Soluble food substances like glucose, amino acids, fatty acids and glycerol are usually condensed to insoluble substances like starch, glycogen, protein and lipid to be stored. These insoluble substances do not interfere with osmosis and other cellular processes and can be hydrolyzed to soluble substances when required.

Question 19

Storage of food in animals?

Answer 19

Animals store glycogen and fat. Animals do not store protein. Storage in adipose tissue - excess fat is stored in fat cells found in adipose tissue under the skin and around organs. Excess glucose can also be converted to fat and stored. Storage in liver - the liver stores glycogen which is formed by condensation of excess glucose in the blood, vitamins A, B12 and D and iron which is formed from the breakdown of haemoglobin in red blood cells. Storage in skeletal muscle - skeletal muscles store glycogen formed by condensation of excess glucose in the blood. The muscle cells can then convert this back to glucose for use in respiration to provide energy when necessary example during exercise.

Question 20

Storage of food in plants?

Answer 20

Food can be stored in roots, stems, leaves, fruits and seeds. The phloem sieve tubes transport sugars made in photosynthesis to these structures when they are stored or are converted to starch, oils or proteins and stored.

Storage in vegetative organs - vegetative organs are underground structures that are swollen with food at the end of the growing season. The allow the plant to survive through the unfavourable season example the dry season or winter and to grow rapidly using stored food at the beginning of the favourable season example the rainy season or summer. They can also act as a means of asexual reproduction since several new plants can grow from one organ. Vegetative organs can be stems such as stem tubers (yam and English potatoes), rhizomes (ginger) and corms (eddo), roots such as root tubers (sweet potato) and leaves or leaf bases such as those that make up bulbs (onion). The main food stored in most is starch.

Storage in tap roots - tap-roots are single and vertical roots. They store starch (turnips) or sugars (carrot and sugar beet).

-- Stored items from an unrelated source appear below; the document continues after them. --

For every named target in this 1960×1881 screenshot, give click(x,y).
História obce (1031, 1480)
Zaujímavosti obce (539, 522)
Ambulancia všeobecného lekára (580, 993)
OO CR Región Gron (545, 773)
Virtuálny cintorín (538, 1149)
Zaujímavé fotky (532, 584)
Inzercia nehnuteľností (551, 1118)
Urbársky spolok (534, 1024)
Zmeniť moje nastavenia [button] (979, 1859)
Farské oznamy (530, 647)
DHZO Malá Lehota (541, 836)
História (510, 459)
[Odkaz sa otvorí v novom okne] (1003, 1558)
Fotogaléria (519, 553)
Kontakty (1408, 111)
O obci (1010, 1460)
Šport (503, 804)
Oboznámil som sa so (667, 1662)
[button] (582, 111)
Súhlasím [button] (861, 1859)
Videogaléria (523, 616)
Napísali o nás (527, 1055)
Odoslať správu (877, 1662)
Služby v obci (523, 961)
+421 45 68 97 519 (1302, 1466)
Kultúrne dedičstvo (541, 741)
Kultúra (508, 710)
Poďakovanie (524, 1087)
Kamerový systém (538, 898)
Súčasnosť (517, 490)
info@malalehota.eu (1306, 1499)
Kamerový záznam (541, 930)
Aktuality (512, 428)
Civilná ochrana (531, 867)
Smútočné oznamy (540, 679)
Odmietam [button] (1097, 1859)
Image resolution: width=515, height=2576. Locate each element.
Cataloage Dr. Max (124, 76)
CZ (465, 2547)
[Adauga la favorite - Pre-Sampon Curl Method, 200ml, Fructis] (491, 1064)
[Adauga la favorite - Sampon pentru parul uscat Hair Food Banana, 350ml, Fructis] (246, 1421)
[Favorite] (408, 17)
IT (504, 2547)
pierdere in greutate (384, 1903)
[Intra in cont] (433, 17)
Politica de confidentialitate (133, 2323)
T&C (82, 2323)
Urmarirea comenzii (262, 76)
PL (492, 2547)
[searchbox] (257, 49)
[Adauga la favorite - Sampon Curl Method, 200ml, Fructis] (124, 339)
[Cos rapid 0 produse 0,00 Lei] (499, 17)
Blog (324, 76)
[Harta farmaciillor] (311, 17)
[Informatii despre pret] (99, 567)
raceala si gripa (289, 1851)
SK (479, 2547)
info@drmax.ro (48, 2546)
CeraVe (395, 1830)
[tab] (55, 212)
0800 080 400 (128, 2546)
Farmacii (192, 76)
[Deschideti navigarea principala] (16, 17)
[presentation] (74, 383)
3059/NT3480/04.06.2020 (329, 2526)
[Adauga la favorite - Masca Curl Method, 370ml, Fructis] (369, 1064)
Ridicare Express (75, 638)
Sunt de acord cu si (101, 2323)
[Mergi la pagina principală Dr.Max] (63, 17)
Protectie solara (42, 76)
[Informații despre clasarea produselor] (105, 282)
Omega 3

Storage in succulent fruits - succulent fruits store mainly sugars (mango, paw paw). Some store starch (breadfruit). The fruits of avocado and olive store oil. The stored food attracts animals eat the fruits and this helps disperse the seeds.

Storage in seeds - the cotyledons and endosperm of seeds can store starch (rice, wheat) and protein (peas, beans) oils (nuts). This stored food is then used when the seeds germinate.

Storage in stems - the stems of sugar cane store sucrose in the vacuoles of their cells. The stems of some succulent plants store water in their cells (cacti).

Storage in leaves - the leaves of some succulent plants store water in their cells (aloe).